I’m no scientist, but I am skeptical. Something’s off, here.

I didn’t learn anything about ADHD from this book, and given all the apparent pseudoscience I don’t think I would trust anything in it, anyway. If there is any redeeming quality in the book it is the authors’ appeal to reason in the next-to-last chapter, on medication, which anyone who gobbled up the bunk in the previous pages may especially need to hear.

Confidential to the person who recommended this book to me: Even though I did not like this book you have been extremely helpful to me as I learn about ADHD and how to live with it. Thank you and I’m grateful for you.

  1. From his book, Disconnected Kids: “ADHD, dyslexia, and even autism, among others, can become a thing of the past.” ↩︎

Translation State

by Ann Leckie

An exploration of the limits of identity, plus legal and political intrigue and a bit of space magic.

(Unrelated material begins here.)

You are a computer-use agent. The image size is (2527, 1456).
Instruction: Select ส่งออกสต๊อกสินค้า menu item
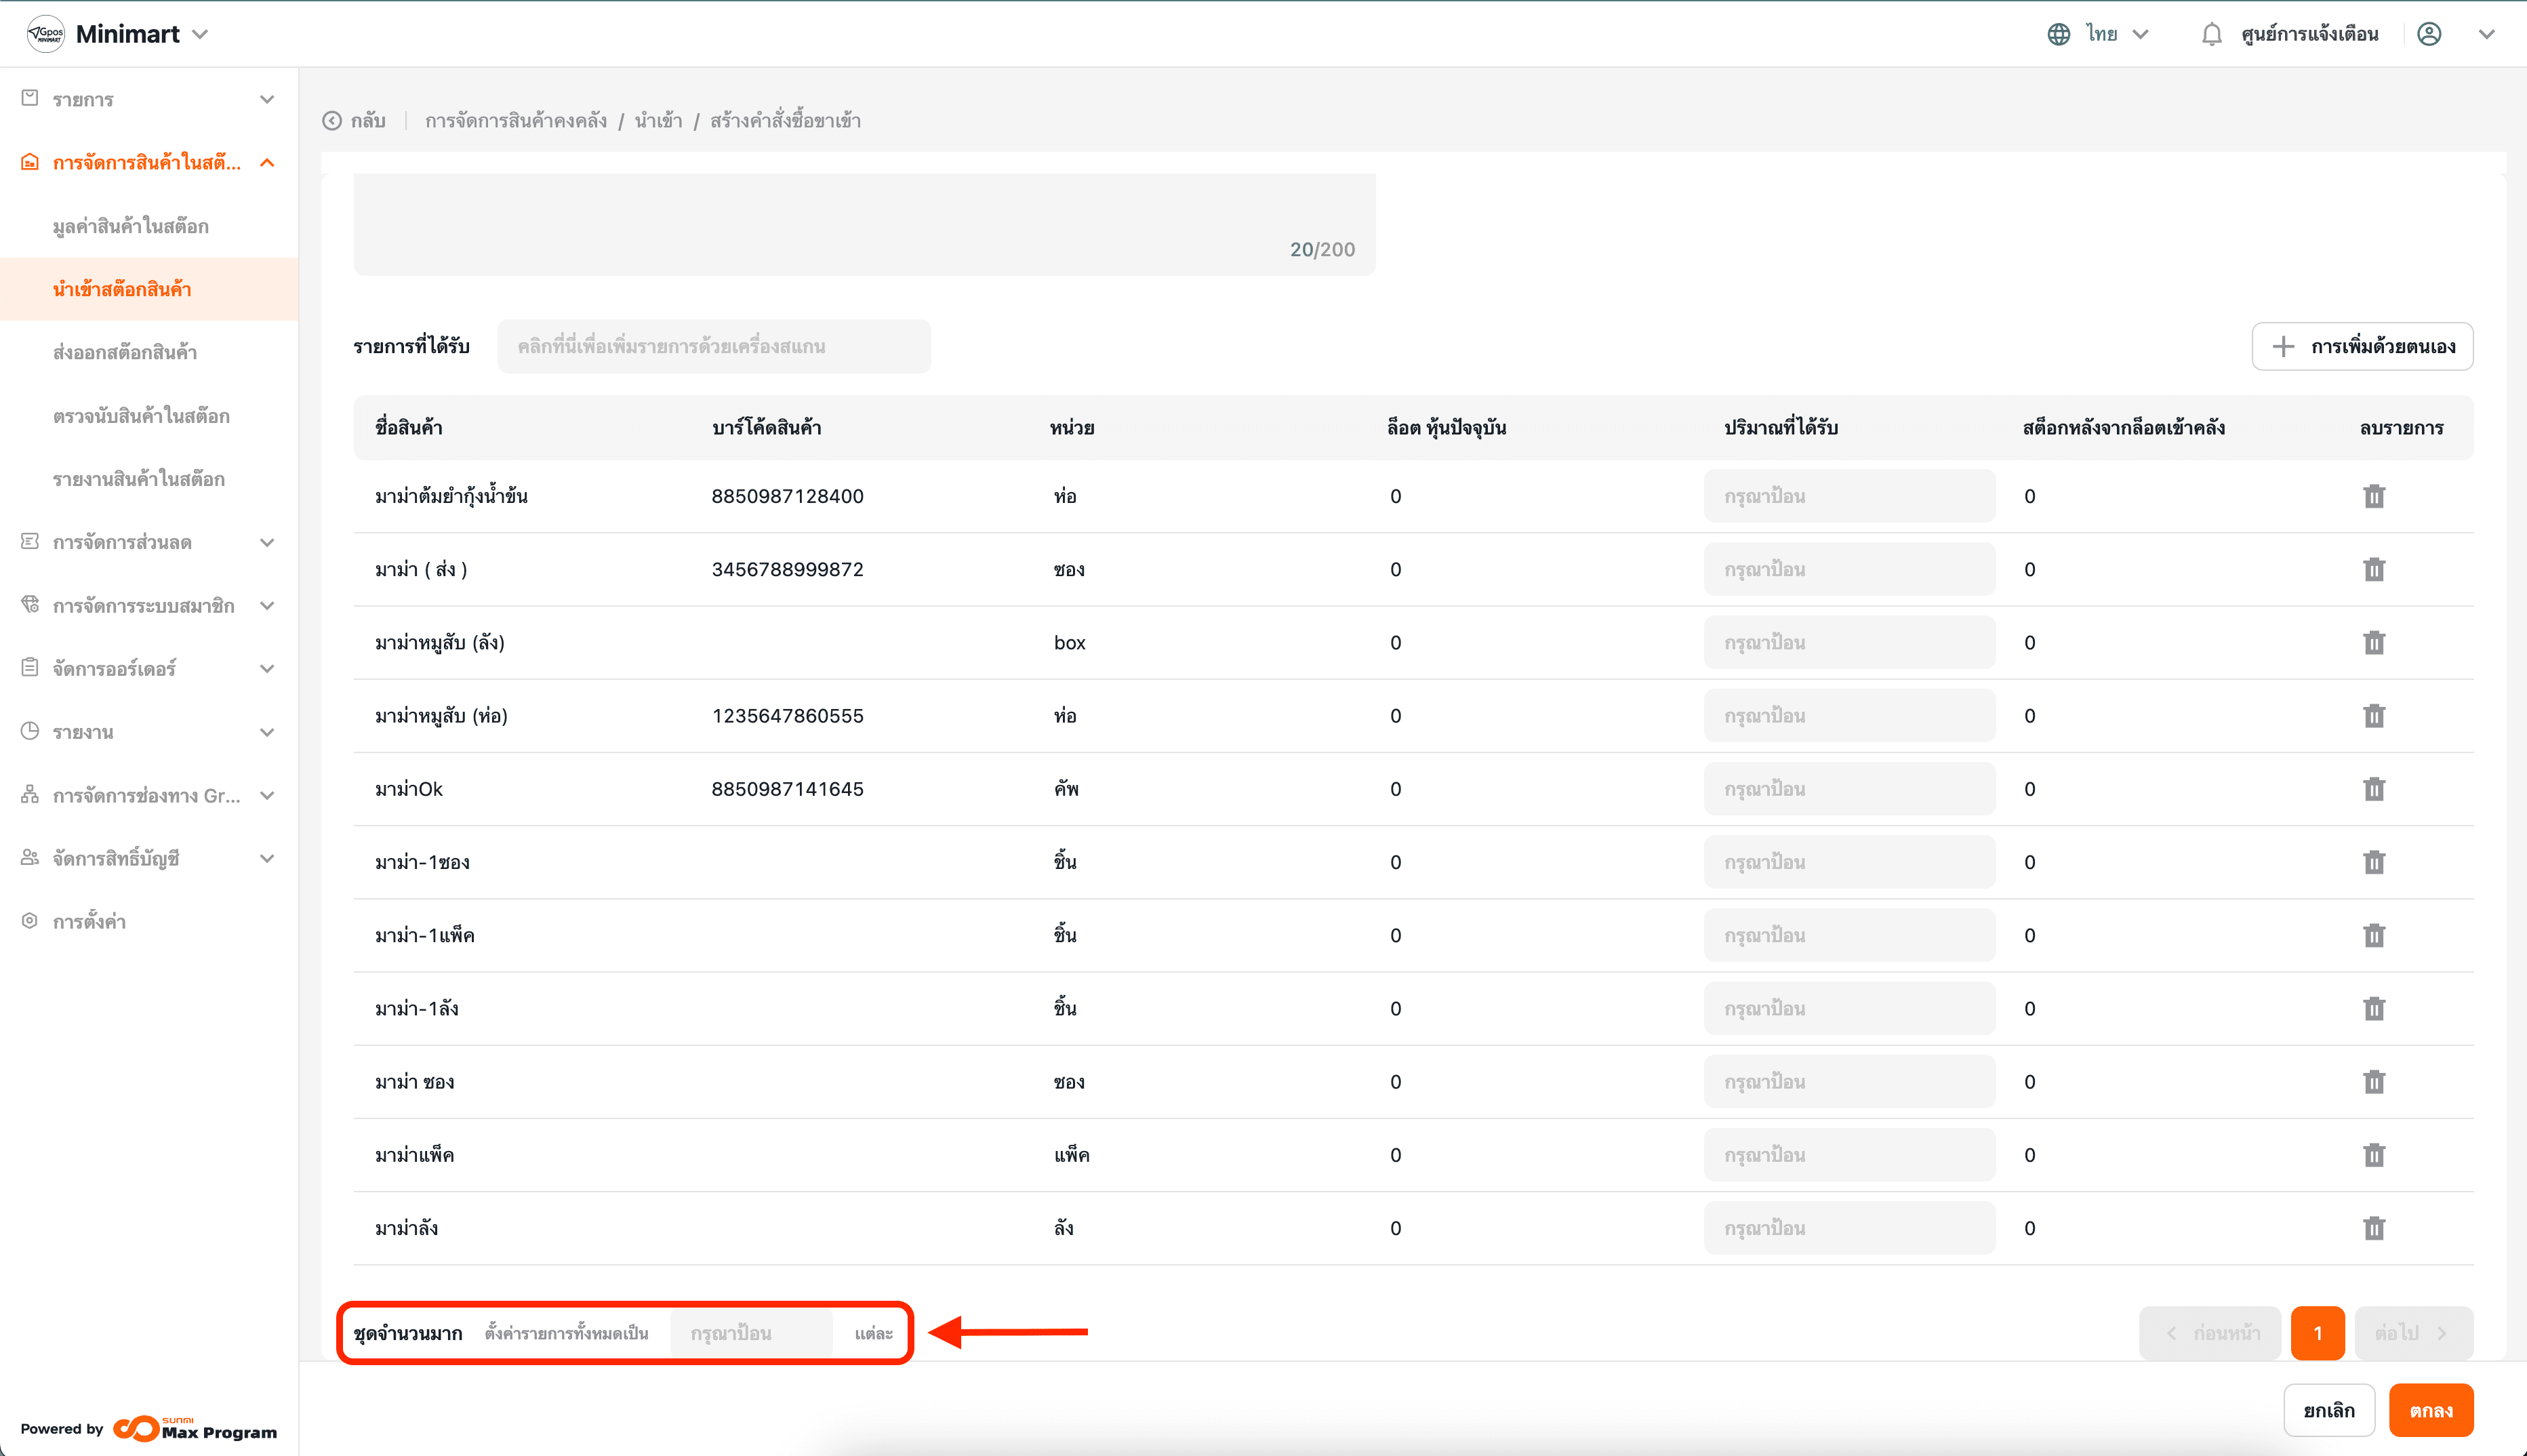[125, 352]
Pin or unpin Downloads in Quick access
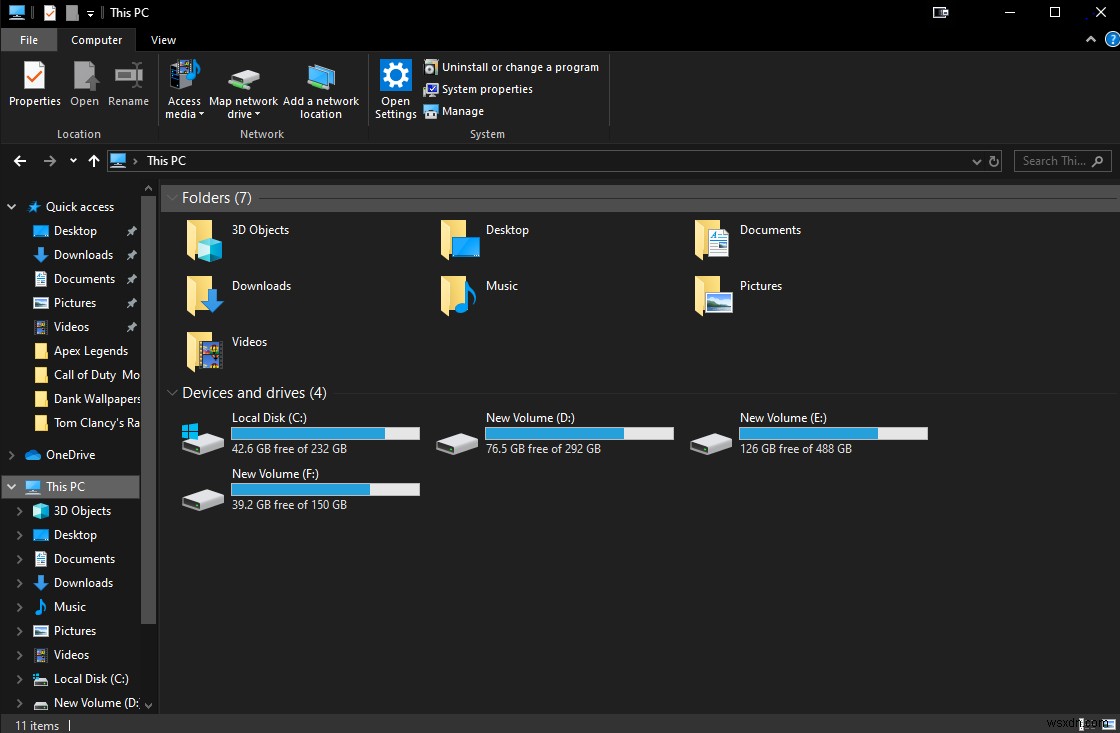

I read Leckie’s Imperial Radtch series a few years ago and loved it. I enjoyed the story, but also the way she omitted gender signifiers and used she/her pronouns for nearly all the characters. In Translation State she introduces some new pronouns, like e/er and xie/xir. This time I found it distracting and tiresome.

Perhaps for that reason I found this book hard to get into. It had a long, slow start for me. I wouldn’t recommend it, but it does have me very curious to read more about the aliens in Lecki’s universe.

Jenny Trapdoor

by Neal Asher

Jenny is a war drone in the shape of a trapdoor spider, created by an insane AI. At the edge of the Graveyard she feeds on prador, the enemies of the Polity, until she is nearly destroyed. When she awakens hundreds of years later she finds a changed world and a strange new friend.

This novella is definitely meant for existing fans of Asher’s Polity Universe. It is another chapter from the backstory of Penny Royal, the strange AI from Dark Intelligence. I wouldn’t start with this book, but if you are a fan I wouldn’t skip it.